我同梅兰芳有五十年的交情,在一间屋中,共同用功工作也有二十几年之久,对于他的性情品行,我知道得相当清楚。之所以清楚,不止因为相处甚久,而且也曾经详细留神,严格审察过。为什么要这样详细审察呢?这里无妨连带谈几句,吾国社会中有一种传统的思想,再前不必谈,明清两朝,几百年的风俗,凡是正人君子,都不肯与戏界人来往——尤不敢与唱旦角的熟识,免招物议。所有与戏界来往者,都是纨绔子弟。倘某人与他们稍为亲近,则亲戚本家,便可与某人断绝来往。一直到宣统年间,这种思想还仍然存在。也无怪其然,因为明清两朝的法律,凡唱戏人的子弟,不但不许做官,且三辈不准考秀才。彼时不许考的人,不止唱戏的,还很有几类,如衙役、妓女、剃头师傅等等都不许考。其实这并不新鲜,隋文帝十六年定制,工商不得仕进,此见过正史的。不过是朝廷待他们如此,就无怪社会鄙视他们了。我虽不以这种制度情形为然,但亦不愿冒众人之不韪;所以最初与戏界人来往,尤其旦角,也非常小心,此我所以对梅要详细审察之原因也。所以我在宣统二年,就认识他,但无来往,只是看了他的戏,给他写信,发表我的意见,大致总是说,该戏演的某处好,某处不对,应该怎样演法等等的这些话。最初写信,不过好玩的性质,他彼时已很有名,对于我这一位不十分相熟的外行的信,不见得能够重视。没想到下一次再演,我又去看,他完全照我写的改过来了。这一来,把我的兴趣引起来了。以后写过七八十封信,他还都保存着。有一部分,黏在册上,存于国剧学会。

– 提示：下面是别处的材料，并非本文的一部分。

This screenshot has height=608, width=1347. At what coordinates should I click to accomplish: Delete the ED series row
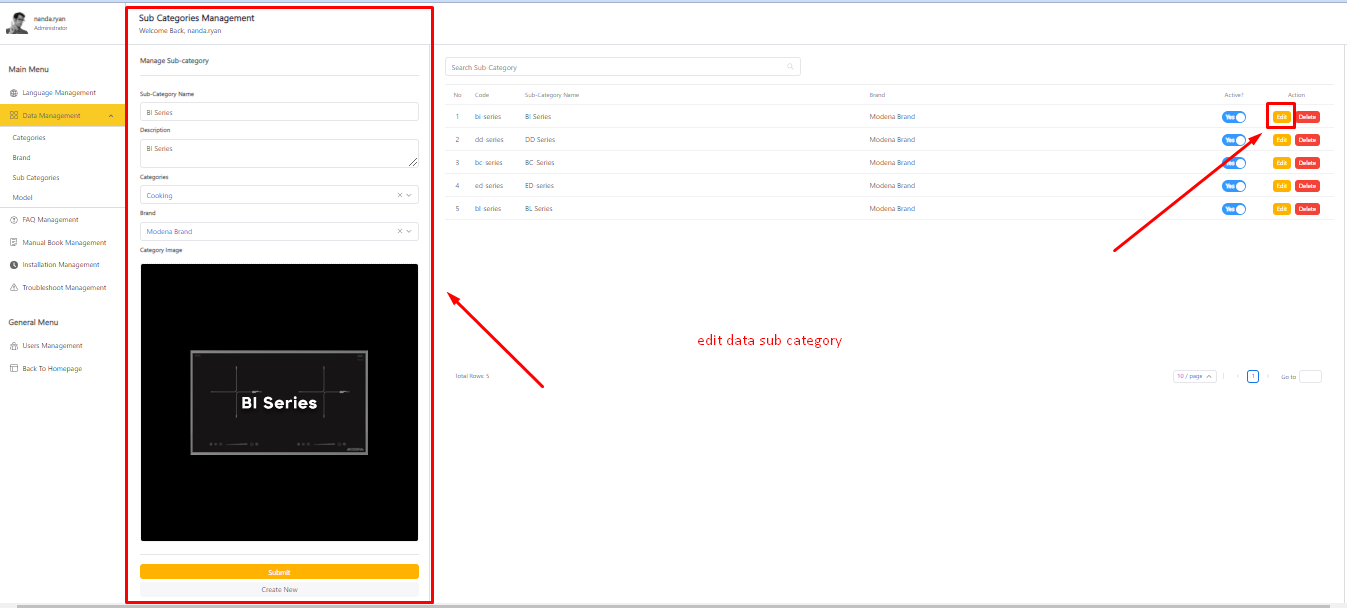tap(1307, 186)
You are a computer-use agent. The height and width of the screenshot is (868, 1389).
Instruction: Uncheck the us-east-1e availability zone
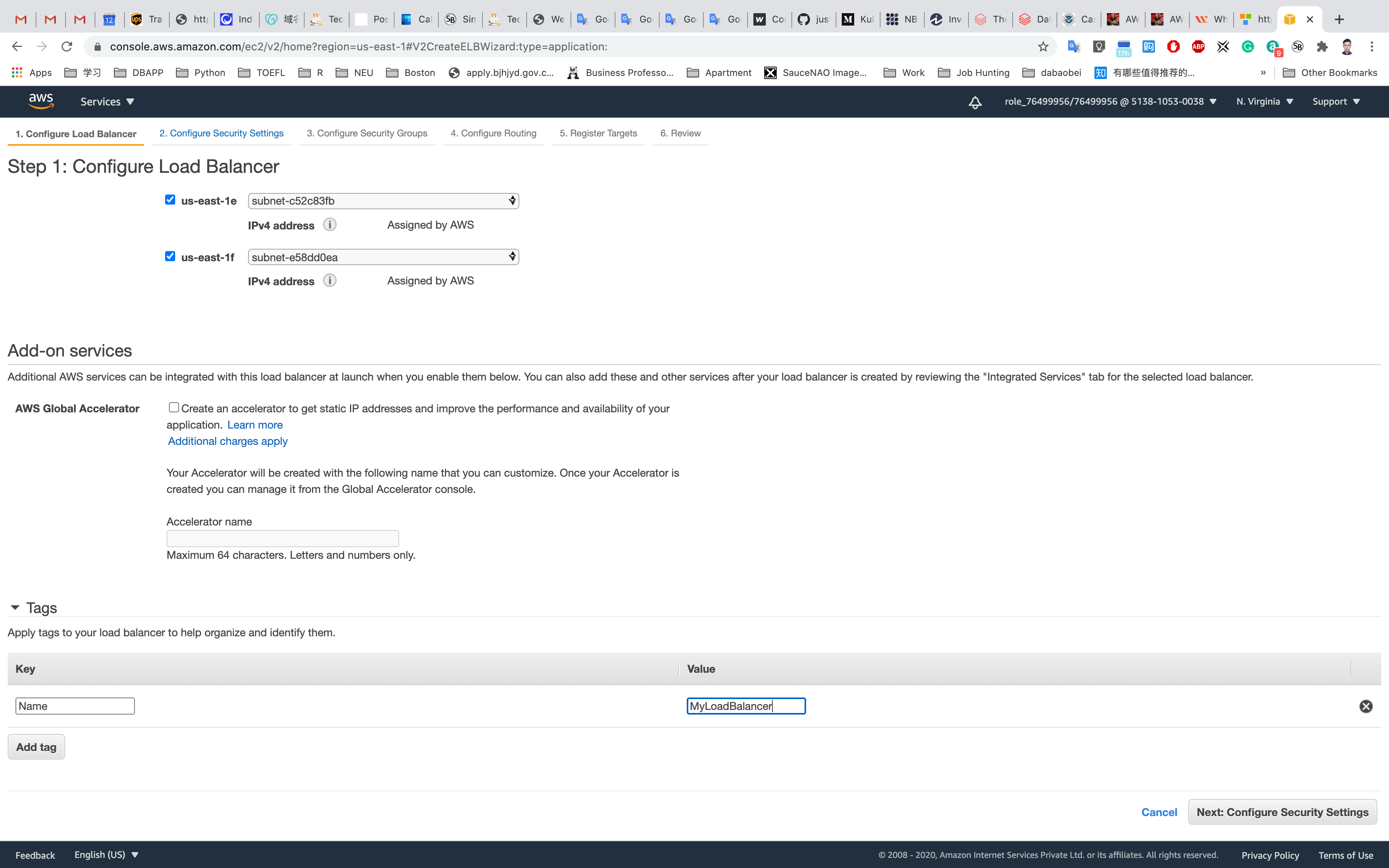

我自民国二年以后,便天天到他家去,然不过谈谈旧戏的规矩情形,没有给他编过戏,意思就是我要看一看他是怎样一个人。他演戏的天才自是很高,然倘人格不够高尚,也值不得帮忙。因有两三年以上的工夫,所以察看得很清楚,不但他本人,连他的家庭也都很好。从前社会中的议论,大多数的人,都疑惑戏界家庭不够高尚,其实我同戏界家庭有来往的很多,看他们都很安闲清洁,绝对不是大家想象的那种情形,不止梅兰芳一家。若说戏界有不够高尚的人,自然也难免,但哪一界没有呢?在那个时期,恐怕政界的人,不高尚的,比戏界人还多得多。自此之后,我才决定帮他的忙。最初替他编了一出《牢狱鸳鸯》,一演而红。又编了出《嫦娥奔月》,不但替他设法创制古装,且为他安排了舞的身段,因为既创出古装,就一定要编几出《红楼梦》的戏,其中的第一出即《黛玉葬花》。这两出戏,一因是古装,二因有舞,于是大红而特红,每次演唱,必卖满座。其实叫座能力所以那样大者,固然因为是新戏,也确是他本人叫座能力特别大。只这两出戏,到上海就赚了三万多元钱。一次我二人闲谈,他颇有想送我一笔款报答我之意。我说:您不必动这种脑思,向来外界人对于戏界人,约分两种,一是在戏界人身上花钱的,一是花戏界人钱的。我们二人,是道义交,我不给您钱,也不要您的钱,只是凭精神力气帮您点忙而已。后来又有一次,他同我说,我的声名,可以说是您一个人给捧起来的。我说,话不是这样说法,编几出新戏,固然于您很有益处,但仍是靠您自己的艺术能力。比方一样的一出戏,您演出去,就可以卖一块钱一张票,倘是我自己扮上,上台一演,恐怕两个铜板也没有人来看。再说,您出名,我固然有点力量,可是我的声名,也蒙您给带起来,所以现在知道您的人,大多数都知道我,如此说来,我也应谢谢您。他说,那也不然,您出名是有您的著作,对于社会的贡献,于我没有什么相干。以上乃我们平常谈话的一些情形。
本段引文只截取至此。